* **AIM**:
According to the text on school district charges, which categories do many of the questioned charges fall into? List each one.

* **SOURCE TEXT**:
+++

Richard Eckstrom, S.C. comptroller general
▪ Beaufort High School took faculty to Dataw Island for their Christmas celebration last December. Cost: $3,542.75
▪ An athletic banquet taco bar was catered by Moe’s in May at River Ridge Academy. Cost: $3,160.62
▪ A student golf team hosted a banquet at Sanctuary Golf Club last December. Cost: $230.40
▪ Lunch came from HoneyBaked Ham & Cafe for training of classified staff at the district’s central office in May. Cost: $458.46
Many of the charges that have been questioned are for staff appreciation, end-of-year celebrations, parent engagement, student fundraisers and field trips, Moss said in the video. Some transactions are paid for with student activity funds, which are generated by individual schools through fundraisers, booster clubs, parent-teacher organizations and field trip participation fees.
“All of these things occur, and that’s what is represented in all of these charges,” he said.
Through an open-records request, the district provided The Island Packet and The Beaufort Gazette with documentation of the Victoria’s Secret charges made in 2015, which were identified as fraudulent and reimbursed.

+++

* **GIVEN MATERIAL**:
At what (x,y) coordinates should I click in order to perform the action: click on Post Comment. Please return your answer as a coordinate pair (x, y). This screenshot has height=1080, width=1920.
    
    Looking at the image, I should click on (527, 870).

+++

* **SOLUTION FOR THIS EXERCISE**:
- Staff appreciation
- End-of-year celebrations
- Parent engagement
- Student fundraisers
- Field trips